=== Datos proporcionados ===

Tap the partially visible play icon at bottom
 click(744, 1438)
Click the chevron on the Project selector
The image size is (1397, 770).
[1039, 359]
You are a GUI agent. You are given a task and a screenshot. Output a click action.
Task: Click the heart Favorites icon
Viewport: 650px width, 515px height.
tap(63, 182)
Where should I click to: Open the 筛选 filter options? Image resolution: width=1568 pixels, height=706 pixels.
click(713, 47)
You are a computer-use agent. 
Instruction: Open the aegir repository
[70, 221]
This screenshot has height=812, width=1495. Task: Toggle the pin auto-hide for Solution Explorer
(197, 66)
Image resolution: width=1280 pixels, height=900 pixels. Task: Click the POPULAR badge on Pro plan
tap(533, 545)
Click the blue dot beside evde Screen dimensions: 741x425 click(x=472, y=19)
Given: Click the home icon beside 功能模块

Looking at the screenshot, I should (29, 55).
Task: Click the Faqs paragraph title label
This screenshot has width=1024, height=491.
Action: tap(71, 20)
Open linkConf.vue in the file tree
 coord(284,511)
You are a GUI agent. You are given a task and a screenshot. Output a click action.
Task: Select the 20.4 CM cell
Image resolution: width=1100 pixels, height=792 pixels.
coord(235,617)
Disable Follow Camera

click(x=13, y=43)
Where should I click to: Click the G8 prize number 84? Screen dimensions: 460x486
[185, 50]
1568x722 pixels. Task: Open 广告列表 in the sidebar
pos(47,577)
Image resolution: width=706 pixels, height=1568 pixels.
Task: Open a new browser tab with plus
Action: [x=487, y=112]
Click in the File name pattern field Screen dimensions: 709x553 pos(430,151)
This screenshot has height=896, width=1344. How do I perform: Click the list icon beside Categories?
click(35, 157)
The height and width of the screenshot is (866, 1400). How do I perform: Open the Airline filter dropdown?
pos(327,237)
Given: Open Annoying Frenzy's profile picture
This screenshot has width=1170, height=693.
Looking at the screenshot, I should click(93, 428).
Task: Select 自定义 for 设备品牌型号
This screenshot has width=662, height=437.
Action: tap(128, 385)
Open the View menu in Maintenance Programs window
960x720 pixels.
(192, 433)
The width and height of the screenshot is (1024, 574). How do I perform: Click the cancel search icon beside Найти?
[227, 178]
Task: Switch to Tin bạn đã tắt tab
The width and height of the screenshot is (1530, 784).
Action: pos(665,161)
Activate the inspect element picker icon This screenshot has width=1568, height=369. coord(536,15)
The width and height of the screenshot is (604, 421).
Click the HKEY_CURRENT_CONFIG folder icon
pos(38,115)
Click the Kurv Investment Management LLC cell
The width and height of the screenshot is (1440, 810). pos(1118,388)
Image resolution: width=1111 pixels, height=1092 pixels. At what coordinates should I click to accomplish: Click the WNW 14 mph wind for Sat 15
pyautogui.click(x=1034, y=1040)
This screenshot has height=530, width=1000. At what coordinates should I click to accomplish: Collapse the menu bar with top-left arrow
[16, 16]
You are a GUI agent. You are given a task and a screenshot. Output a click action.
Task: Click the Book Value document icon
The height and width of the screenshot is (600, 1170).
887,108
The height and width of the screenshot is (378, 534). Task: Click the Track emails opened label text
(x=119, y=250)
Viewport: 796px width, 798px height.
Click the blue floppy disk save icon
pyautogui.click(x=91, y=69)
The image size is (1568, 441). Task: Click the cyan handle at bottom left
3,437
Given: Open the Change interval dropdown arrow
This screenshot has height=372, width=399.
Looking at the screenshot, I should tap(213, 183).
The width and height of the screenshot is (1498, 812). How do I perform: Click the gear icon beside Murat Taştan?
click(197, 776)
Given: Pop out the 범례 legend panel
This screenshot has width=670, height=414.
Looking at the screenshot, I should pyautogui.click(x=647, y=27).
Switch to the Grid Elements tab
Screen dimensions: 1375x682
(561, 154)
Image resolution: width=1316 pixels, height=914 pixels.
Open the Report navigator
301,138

===

Trabajo por hacer
Vuelve a escribir estas líneas cambiando "Screen dimensions" por "Screen size" y deja todo lo demás igual.

Resultado de la tarea
Tap the partially visible play icon at bottom
 click(744, 1438)
Click the chevron on the Project selector
The image size is (1397, 770).
[1039, 359]
You are a GUI agent. You are given a task and a screenshot. Output a click action.
Task: Click the heart Favorites icon
Viewport: 650px width, 515px height.
tap(63, 182)
Where should I click to: Open the 筛选 filter options? Image resolution: width=1568 pixels, height=706 pixels.
click(713, 47)
You are a computer-use agent. 
Instruction: Open the aegir repository
[70, 221]
This screenshot has height=812, width=1495. Task: Toggle the pin auto-hide for Solution Explorer
(197, 66)
Image resolution: width=1280 pixels, height=900 pixels. Task: Click the POPULAR badge on Pro plan
tap(533, 545)
Click the blue dot beside evde Screen size: 741x425 click(x=472, y=19)
Given: Click the home icon beside 功能模块

Looking at the screenshot, I should (29, 55).
Task: Click the Faqs paragraph title label
This screenshot has width=1024, height=491.
Action: tap(71, 20)
Open linkConf.vue in the file tree
 coord(284,511)
You are a GUI agent. You are given a task and a screenshot. Output a click action.
Task: Select the 20.4 CM cell
Image resolution: width=1100 pixels, height=792 pixels.
coord(235,617)
Disable Follow Camera

click(x=13, y=43)
Where should I click to: Click the G8 prize number 84? Screen size: 460x486
[185, 50]
1568x722 pixels. Task: Open 广告列表 in the sidebar
pos(47,577)
Image resolution: width=706 pixels, height=1568 pixels.
Task: Open a new browser tab with plus
Action: [x=487, y=112]
Click in the File name pattern field Screen size: 709x553 pos(430,151)
This screenshot has height=896, width=1344. How do I perform: Click the list icon beside Categories?
click(35, 157)
The height and width of the screenshot is (866, 1400). How do I perform: Open the Airline filter dropdown?
pos(327,237)
Given: Open Annoying Frenzy's profile picture
This screenshot has width=1170, height=693.
Looking at the screenshot, I should click(93, 428).
Task: Select 自定义 for 设备品牌型号
This screenshot has width=662, height=437.
Action: tap(128, 385)
Open the View menu in Maintenance Programs window
960x720 pixels.
(192, 433)
The width and height of the screenshot is (1024, 574). How do I perform: Click the cancel search icon beside Найти?
[227, 178]
Task: Switch to Tin bạn đã tắt tab
The width and height of the screenshot is (1530, 784).
Action: pos(665,161)
Activate the inspect element picker icon This screenshot has width=1568, height=369. coord(536,15)
The width and height of the screenshot is (604, 421).
Click the HKEY_CURRENT_CONFIG folder icon
pos(38,115)
Click the Kurv Investment Management LLC cell
The width and height of the screenshot is (1440, 810). pos(1118,388)
Image resolution: width=1111 pixels, height=1092 pixels. At what coordinates should I click to accomplish: Click the WNW 14 mph wind for Sat 15
pyautogui.click(x=1034, y=1040)
This screenshot has height=530, width=1000. At what coordinates should I click to accomplish: Collapse the menu bar with top-left arrow
[16, 16]
You are a GUI agent. You are given a task and a screenshot. Output a click action.
Task: Click the Book Value document icon
The height and width of the screenshot is (600, 1170).
887,108
The height and width of the screenshot is (378, 534). Task: Click the Track emails opened label text
(x=119, y=250)
Viewport: 796px width, 798px height.
Click the blue floppy disk save icon
pyautogui.click(x=91, y=69)
The image size is (1568, 441). Task: Click the cyan handle at bottom left
3,437
Given: Open the Change interval dropdown arrow
This screenshot has height=372, width=399.
Looking at the screenshot, I should tap(213, 183).
The width and height of the screenshot is (1498, 812). How do I perform: Click the gear icon beside Murat Taştan?
click(197, 776)
Given: Pop out the 범례 legend panel
This screenshot has width=670, height=414.
Looking at the screenshot, I should pyautogui.click(x=647, y=27).
Switch to the Grid Elements tab
Screen size: 1375x682
(561, 154)
Image resolution: width=1316 pixels, height=914 pixels.
Open the Report navigator
301,138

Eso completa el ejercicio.